Vivir

Me contaron que un hombre errante llegó a una pequeña aldea, y lo primero de ella que se topó fue su cementerio.

Paseó lentamente entre las tumbas, en esa soledad y ese silencio extraños que solo existe en esos lugares. Leía cada una de las lápidas, donde solo figuraba el nombre y el tiempo vivido por el difunto. Así, rezaba por ejemplo:

FULANO DE TAL Y TAL VIVIÓ TRES SEMANAS Y DOS DÍAS

MENGANO DE CUAL Y CUAL VIVIÓ UN MES, DOS SEMANAS Y CUATRO DÍAS

Todas así. Solo dos o tres indicaban que alguien vivió más de un año.

Pensó que se había topado con un cementerio de niños. Se propuso enterarse de las circunstancias de tan triste situación. Tantos niños muertos… en una aldea que parecía muy pequeña… Debió de ser una epidemia o un mal extraño que atacaba a los infantes…

Una vez que entró por las lindes de la aldea, se cruzó con un anciano y, no pudiendo reprimir el motivo de su inquietud, lo abordó.

–Salud, buen hombre –dijo.

–He visitado su cementerio y aún me queda la tristeza y el desasosiego de conocer tanta muerte de niños de su aldea. ¿Podéis explicarme, si no os sume en el dolor, tanta muerte prematura, tantas vidas segadas de espigas menudas?
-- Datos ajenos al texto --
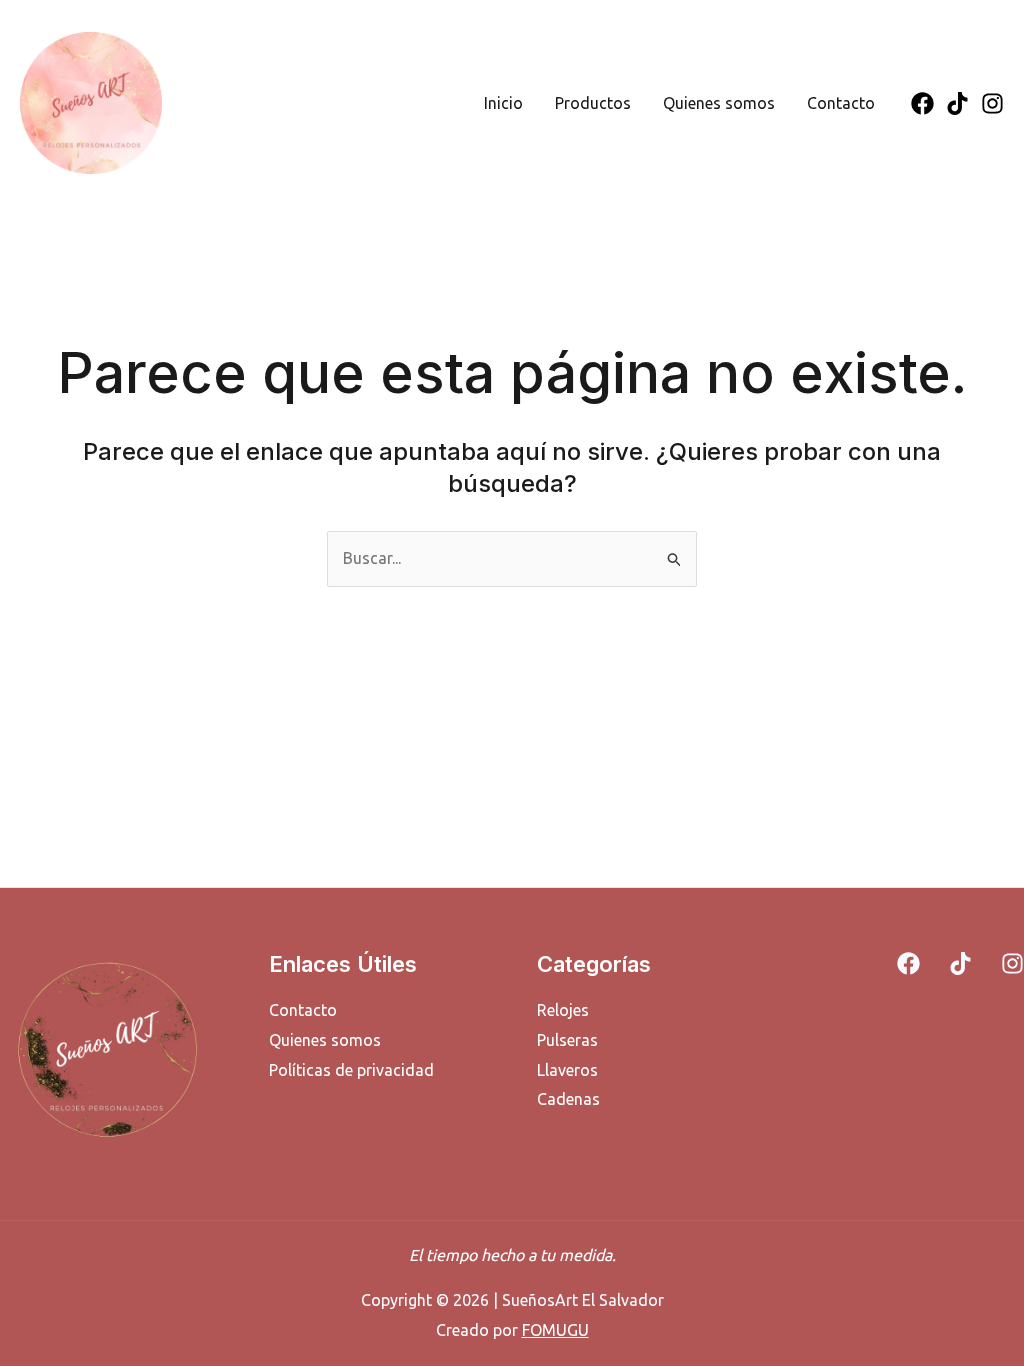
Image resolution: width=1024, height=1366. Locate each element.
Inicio (503, 103)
–No es como pensáis, forastero. En esta aldea sabemos que la vida, en la mayor parte de sus días y de sus noches, rueda ciegamente, ocupados en nuestras tareas rutinarias. Vivimos como dormidos en plena vigilia, con los ojos abiertos pero sin ver, con el corazón palpitando pero sin amar, con el aire entrando y saliendo de nuestros pechos, pero sin que quede nada de su frescura, de su aroma ni de su vida. Somos así casi como muertos vivientes la mayor parte de nuestros días.
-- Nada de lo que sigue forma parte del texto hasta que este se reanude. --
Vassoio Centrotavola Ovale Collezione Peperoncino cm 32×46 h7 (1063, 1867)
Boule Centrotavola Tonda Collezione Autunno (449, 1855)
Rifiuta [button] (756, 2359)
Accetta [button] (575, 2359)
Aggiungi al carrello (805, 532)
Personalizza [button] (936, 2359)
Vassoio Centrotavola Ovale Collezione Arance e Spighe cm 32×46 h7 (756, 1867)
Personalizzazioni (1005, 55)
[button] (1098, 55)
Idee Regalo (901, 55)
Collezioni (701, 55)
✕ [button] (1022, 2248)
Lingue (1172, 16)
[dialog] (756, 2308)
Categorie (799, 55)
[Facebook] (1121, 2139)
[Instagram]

Una vez, un anciano sabio, de vida errante y despojada de inquietudes vanas, pasó por nuestra aldea, donde encontró fácil acogida entre nosotros, porque sus ojos, su corazón y su despejada frente nos descubrió que aquel hombre tenía alguna sabiduría que nos podía ser de provecho en nuestras vida. Así que durante los días que gozamos de su compañía no faltó pan ni agua fresca en su mesa, ni en las noches un cálido y mullido rincón donde reposar sus santos huesos.

Nos enseñó que la vida de los hombres es, en su mayor parte, estéril, viviendo más como bestia que como hombre creado para más grandes y altos espacios.
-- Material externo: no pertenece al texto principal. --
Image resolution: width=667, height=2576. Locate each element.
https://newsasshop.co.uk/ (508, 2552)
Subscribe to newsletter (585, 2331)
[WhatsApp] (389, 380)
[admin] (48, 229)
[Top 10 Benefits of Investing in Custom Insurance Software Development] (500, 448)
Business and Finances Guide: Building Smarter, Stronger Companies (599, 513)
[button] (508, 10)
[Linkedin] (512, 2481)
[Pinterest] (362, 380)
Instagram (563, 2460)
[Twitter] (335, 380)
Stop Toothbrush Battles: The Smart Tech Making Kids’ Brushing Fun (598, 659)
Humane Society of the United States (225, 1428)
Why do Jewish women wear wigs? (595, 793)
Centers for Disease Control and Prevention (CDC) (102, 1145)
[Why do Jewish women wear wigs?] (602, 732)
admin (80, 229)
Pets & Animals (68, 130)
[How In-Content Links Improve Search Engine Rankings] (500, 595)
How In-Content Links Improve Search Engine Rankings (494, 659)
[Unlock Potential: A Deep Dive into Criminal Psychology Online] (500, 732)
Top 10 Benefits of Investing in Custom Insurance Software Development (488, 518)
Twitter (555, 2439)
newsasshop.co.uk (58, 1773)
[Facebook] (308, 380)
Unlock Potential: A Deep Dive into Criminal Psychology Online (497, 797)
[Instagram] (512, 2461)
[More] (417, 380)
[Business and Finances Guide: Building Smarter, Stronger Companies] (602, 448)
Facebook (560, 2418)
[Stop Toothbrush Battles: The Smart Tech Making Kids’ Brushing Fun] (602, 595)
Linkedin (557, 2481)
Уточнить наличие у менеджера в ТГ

Nos preguntaba una y otra vez, día tras día cosas como estas:

–¿Qué tal la jornada, Juan? ¿Has amado hoy? ¿Has contemplado el cielo y las nubes? ¿Acaso te has estremecido junto al dolor de algún hermano? ¿Has mitigado alguna pena? ¿Has entrado en el corazón de algún niño? ¿Has amado tu pena tanto como para trasmutarla en risas y con ellas alegrar a tus hermanos? ¿Has añadido una nueva capa de nácar a la perla de tu dolor? ¿Has tenido en tu mente la amada que la lucirá, una ver formada, en su hermoso cuello? Pues si es así –nos decía– anota esta fecha gloriosa en tu pequeño cuaderno. Hoy has vivido.

–¿Cuaderno?

–Sí. Quería que cada uno de nosotros conservara en un lugar sagrado de nuestra casa un pequeño cuaderno donde escribiéramos las fechas de los días en que, con dicha o con dolor, nos habíamos sentido vivos como hombres, y habíamos entrado en la corriente de la vida y así lo habíamos sabido sin lugar a dudas.

–Y… los niños… ¿acaso no son niños?

–No, amigo querido. Mi vida, como puedes ver, está en su ocaso, y en mi lápida estará escrito los días de mi vida. Acaso cuando vuelvas por este camino entrarás otra vez en nuestro cementerio. Búscame. Me encontrarás fácilmente.

Soy Miguel, fabricante de perlas, y solo tengo tres meses, una semana y tres días de vida.